=== Begin Enclosure ===

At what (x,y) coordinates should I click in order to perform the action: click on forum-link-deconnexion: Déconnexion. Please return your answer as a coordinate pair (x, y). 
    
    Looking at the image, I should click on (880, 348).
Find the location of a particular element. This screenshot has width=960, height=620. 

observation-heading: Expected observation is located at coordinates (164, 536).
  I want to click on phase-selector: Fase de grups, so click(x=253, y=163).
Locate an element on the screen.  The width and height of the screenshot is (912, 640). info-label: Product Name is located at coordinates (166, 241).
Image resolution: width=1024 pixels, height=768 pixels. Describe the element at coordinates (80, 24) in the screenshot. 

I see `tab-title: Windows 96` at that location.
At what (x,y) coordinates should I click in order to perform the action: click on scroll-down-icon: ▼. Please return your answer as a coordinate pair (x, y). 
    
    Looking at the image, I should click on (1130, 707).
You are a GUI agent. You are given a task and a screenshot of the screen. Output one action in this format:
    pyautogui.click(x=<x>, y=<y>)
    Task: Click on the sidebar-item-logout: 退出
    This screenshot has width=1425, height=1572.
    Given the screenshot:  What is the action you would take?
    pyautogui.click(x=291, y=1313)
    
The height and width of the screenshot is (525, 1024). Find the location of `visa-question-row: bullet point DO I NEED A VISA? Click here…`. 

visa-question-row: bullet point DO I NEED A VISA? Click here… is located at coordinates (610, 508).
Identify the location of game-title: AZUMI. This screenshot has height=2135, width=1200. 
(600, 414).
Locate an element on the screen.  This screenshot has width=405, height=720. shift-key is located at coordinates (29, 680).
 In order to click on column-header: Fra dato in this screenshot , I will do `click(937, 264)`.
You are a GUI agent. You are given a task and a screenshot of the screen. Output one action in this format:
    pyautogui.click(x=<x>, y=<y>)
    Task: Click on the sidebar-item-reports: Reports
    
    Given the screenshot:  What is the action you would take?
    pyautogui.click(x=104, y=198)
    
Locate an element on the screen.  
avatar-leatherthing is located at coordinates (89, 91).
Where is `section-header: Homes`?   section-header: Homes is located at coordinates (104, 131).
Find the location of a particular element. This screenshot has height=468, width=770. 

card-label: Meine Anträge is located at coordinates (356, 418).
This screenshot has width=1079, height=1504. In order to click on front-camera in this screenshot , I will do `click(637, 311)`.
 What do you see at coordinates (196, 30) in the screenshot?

=== End Enclosure ===

### Description of the task
Copy the entries above word for word, starting at the line containing "The height and" and ending at the line containing "In order to click on column-header: Fra".

### Result of the task
The height and width of the screenshot is (525, 1024). Find the location of `visa-question-row: bullet point DO I NEED A VISA? Click here…`. 

visa-question-row: bullet point DO I NEED A VISA? Click here… is located at coordinates (610, 508).
Identify the location of game-title: AZUMI. This screenshot has height=2135, width=1200. 
(600, 414).
Locate an element on the screen.  This screenshot has width=405, height=720. shift-key is located at coordinates (29, 680).
 In order to click on column-header: Fra dato in this screenshot , I will do `click(937, 264)`.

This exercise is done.